Liste di Attesa e Fascicolo Sanitario Elettronico

La Fondazione Gimbe denuncia ritardi, inadempienze e disparità regionali   

 

Continuano i ritardi e le inadempienze nella nostra sanità pubblica. «Nonostante gli annunci e le dichiarazioni – sottolinea la Fondazione Gimbe in un comunicato dello scorso 11 giugno – il Decreto Legge sulle liste d’attesa (DL 73/2024) non ha ancora prodotto benefici concreti per i cittadini. A un anno esatto dalla sua pubblicazione, l’attuazione delle misure è stata prima bloccata dalla lunga gestazione del decreto attuativo sulla piattaforma nazionale, poi tenuta in ostaggio dal conflitto istituzionale tra Governo e Regioni sul decreto relativo ai poteri sostitutivi».

 

Dei sei decreti attuativi previsti dal DL Liste d’attesa solo tre sono stati pubblicati in Gazzetta Ufficiale, lo scorso aprile. Dei rimanenti, uno è scaduto da oltre nove mesi e due non hanno una scadenza definita.

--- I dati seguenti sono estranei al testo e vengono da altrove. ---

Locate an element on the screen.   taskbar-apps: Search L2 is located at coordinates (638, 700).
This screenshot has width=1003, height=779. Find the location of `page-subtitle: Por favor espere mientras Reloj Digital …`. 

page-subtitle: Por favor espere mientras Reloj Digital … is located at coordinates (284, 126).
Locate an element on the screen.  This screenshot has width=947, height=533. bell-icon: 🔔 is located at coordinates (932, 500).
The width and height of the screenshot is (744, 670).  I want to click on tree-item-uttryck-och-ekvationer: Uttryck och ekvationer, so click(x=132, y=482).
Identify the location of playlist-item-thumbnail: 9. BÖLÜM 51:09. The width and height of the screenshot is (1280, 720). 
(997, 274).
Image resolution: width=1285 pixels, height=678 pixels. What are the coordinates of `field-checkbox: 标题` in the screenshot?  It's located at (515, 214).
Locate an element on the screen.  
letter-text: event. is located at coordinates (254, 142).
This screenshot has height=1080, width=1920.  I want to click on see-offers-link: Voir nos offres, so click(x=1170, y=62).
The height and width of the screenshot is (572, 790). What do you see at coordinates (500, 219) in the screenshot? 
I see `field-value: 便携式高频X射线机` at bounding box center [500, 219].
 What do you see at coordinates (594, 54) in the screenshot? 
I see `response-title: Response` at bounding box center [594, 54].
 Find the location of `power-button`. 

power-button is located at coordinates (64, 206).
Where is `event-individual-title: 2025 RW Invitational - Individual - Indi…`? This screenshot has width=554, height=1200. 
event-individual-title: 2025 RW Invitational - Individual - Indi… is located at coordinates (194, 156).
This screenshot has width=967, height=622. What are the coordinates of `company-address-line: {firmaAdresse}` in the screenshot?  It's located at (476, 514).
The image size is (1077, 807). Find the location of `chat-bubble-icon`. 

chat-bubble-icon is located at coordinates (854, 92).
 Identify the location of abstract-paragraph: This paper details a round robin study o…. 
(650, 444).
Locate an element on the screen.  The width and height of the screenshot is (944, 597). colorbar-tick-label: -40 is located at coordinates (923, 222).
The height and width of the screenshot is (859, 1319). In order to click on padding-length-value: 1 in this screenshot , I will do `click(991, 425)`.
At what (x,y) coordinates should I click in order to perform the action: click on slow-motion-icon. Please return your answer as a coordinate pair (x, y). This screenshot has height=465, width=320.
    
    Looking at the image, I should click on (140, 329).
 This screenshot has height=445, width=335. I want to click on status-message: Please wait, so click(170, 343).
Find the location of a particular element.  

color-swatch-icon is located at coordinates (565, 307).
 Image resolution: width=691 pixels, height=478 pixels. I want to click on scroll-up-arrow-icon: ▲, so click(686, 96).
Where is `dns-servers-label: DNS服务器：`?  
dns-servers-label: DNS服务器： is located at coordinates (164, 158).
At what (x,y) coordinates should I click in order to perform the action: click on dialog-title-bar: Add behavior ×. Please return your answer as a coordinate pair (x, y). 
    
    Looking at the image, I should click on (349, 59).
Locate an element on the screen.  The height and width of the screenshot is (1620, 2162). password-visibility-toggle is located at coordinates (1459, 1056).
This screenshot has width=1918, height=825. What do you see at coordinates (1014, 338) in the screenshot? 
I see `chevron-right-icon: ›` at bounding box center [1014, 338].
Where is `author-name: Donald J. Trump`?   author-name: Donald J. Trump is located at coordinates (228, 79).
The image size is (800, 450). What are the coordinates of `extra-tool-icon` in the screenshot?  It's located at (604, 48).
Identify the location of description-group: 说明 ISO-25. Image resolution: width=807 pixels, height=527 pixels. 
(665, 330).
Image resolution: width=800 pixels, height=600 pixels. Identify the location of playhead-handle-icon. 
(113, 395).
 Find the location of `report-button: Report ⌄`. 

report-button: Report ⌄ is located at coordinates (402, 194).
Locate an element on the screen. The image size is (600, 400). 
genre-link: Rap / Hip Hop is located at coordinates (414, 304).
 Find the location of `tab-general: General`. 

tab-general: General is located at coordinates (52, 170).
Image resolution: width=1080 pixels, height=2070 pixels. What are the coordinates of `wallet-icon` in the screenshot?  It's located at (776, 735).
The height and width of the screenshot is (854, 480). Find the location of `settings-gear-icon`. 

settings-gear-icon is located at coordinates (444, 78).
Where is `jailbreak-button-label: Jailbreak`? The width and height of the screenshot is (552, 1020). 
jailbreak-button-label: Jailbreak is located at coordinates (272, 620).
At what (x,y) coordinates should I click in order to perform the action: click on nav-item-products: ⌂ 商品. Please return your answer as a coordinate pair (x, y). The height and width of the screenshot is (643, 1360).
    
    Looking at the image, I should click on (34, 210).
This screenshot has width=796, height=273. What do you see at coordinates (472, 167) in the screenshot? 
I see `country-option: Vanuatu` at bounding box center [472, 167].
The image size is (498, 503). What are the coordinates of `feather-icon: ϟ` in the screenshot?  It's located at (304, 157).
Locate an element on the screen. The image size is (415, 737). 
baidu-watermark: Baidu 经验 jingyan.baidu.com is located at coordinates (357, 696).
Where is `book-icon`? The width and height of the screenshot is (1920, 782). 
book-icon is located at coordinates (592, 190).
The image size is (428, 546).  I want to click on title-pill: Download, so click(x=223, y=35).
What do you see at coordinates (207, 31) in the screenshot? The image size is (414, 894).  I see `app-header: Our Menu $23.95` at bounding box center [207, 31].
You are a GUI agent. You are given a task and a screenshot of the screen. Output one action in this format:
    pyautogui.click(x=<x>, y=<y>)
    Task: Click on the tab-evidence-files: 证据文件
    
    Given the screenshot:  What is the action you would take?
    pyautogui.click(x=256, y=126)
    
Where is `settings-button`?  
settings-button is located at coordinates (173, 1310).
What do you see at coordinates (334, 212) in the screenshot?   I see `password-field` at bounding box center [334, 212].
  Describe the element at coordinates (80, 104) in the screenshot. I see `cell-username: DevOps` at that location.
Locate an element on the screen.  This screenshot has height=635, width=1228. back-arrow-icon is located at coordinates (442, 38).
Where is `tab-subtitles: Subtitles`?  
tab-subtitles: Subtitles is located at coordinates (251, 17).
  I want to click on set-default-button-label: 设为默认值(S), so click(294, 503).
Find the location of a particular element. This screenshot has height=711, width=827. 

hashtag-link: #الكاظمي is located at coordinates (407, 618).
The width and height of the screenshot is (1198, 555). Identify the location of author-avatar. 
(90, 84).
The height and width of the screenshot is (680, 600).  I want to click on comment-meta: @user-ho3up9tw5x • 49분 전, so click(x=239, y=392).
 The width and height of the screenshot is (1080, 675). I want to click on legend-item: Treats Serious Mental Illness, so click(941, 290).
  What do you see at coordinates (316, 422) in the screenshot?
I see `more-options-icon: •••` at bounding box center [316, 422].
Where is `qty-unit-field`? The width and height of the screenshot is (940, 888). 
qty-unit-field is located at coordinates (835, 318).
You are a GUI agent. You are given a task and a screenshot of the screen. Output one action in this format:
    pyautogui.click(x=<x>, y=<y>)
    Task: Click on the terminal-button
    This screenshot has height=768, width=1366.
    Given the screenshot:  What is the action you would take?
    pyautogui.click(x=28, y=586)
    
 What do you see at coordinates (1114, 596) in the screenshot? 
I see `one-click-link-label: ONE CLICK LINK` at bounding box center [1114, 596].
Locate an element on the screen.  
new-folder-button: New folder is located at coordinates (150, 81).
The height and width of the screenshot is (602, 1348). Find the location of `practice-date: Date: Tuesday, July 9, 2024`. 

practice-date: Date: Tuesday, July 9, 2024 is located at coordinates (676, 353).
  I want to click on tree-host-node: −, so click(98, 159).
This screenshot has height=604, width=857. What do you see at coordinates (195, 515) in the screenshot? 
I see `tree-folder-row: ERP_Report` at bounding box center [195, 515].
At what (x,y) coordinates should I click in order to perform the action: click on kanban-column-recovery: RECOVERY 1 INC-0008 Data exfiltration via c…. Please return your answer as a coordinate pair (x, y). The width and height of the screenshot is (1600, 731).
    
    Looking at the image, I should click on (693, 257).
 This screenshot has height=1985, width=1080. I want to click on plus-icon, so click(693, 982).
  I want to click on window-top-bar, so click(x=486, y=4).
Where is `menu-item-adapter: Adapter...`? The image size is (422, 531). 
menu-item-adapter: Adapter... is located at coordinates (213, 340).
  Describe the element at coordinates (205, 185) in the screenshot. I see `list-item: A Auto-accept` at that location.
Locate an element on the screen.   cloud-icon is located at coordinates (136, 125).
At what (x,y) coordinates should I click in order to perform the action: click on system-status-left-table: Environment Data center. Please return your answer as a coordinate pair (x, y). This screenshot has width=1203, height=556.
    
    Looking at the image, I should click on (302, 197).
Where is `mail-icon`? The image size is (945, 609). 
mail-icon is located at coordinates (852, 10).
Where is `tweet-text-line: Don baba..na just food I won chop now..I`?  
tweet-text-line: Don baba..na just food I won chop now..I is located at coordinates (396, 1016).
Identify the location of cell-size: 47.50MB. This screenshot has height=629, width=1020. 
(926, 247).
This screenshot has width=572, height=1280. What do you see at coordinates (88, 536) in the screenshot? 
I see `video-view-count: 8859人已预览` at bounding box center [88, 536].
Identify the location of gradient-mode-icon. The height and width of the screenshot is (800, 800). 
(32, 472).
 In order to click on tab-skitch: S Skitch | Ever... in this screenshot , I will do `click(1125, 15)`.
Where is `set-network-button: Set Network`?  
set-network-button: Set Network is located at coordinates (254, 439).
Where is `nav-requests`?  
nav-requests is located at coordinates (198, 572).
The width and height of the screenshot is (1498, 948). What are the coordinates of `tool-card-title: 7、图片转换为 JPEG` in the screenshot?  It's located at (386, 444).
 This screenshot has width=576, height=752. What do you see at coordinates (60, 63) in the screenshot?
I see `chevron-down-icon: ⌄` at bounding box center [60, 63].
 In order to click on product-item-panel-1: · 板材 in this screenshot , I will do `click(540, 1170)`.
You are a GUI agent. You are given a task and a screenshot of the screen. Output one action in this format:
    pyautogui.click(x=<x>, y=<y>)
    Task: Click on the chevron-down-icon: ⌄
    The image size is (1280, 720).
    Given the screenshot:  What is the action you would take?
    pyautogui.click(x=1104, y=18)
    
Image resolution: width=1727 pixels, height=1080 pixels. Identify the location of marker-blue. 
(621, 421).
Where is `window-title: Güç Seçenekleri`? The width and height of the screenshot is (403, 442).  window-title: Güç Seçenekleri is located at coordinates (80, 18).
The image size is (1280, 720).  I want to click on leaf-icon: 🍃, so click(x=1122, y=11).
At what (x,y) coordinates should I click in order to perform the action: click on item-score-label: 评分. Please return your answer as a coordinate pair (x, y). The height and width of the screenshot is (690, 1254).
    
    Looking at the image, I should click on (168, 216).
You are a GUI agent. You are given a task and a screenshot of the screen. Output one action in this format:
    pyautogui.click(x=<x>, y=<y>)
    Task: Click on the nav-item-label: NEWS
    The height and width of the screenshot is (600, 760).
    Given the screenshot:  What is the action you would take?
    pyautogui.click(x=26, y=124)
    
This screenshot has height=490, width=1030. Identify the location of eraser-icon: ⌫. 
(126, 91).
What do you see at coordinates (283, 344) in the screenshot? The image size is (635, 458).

Il sistema di monitoraggio nazionale, per verificare l’avanzamento delle visite e dell’eventuale calo dei tempi d’attesa, è in realtà operativo, «ad oggi  non esiste però – commenta il presidente di Gimbe, Nino Cartarbellotta – alcun dataset pubblico che documenti una riduzione dei tempi di attesa. Qualsiasi valutazione sull’efficacia del Decreto potrà essere condotta solo quando i dati saranno resi accessibili in modo trasparente».

 

Con le persone che continuano a rinunciare alle cure: secondo l’Istat, nel 2024 una persona su dieci ha rinunciato ad almeno una prestazione sanitaria, il 6,8% a causa delle lunghe liste di attesa e il 5,3% per ragioni economiche. E la motivazione relativa alle liste di attesa è cresciuta del 51% rispetto al 2023.

 

Non va meglio per l’applicazione del Fascicolo Sanitario Elettronico (FSE). In occasione del 9° Forum Mediterraneo in Sanità, dello scorso 16 luglio a Bari, la Fondazione Gibe ha presentato i dati aggiornati sulla diffusione e l’utilizzo del Fascicolo Sanitario Elettronico nelle Regioni italiane. L’analisi indipendente restituisce un quadro chiaro: lo strumento chiave della trasformazione digitale procede a velocità diverse, generando nuove forme di disuguaglianza.

 

Ad oggi, solo quattro tipologie di documenti sanitari risultano disponibili in tutte le Regioni e appena il 42% dei cittadini ha espresso il consenso alla consultazione dei propri dati, con divari abissali e percentuali irrisorie nel Mezzogiorno: si passa dall’1% in Abruzzo, Calabria e Campania al 92% in Emilia-Romagna. Per non parlare dei Servizi digitalizzati: solo la Toscana (56%) e il Lazio (51%) superano la soglia del 50% dei servizi attivati, mentre all’estremo opposto, in Calabria la disponibilità si ferma al 7%, in Sicilia al 9%, nella Provincia di Bolzano all’11%, nelle Marche al 13%, in Campania al 18%. Una frattura che, come ha sottolineato anche il Ministro Schillaci lo scorso 25 giugno alla Camera, «non è solo un problema tecnico, ma è una questione di equità nell’accesso alle cure».

 

«Il Fascicolo Sanitario Elettronico – afferma infine Nino Cartabellotta – dovrebbe essere la chiave per migliorare accessibilità, continuità delle cure e integrazione dei servizi sanitari e socio-sanitari. Ma oggi, per milioni di cittadini, resta uno strumento ben lontano dalla piena operatività. Il divario digitale tra le Regioni, se non colmato rapidamente, rischia di trasformarsi in una nuova forma di esclusione sanitaria».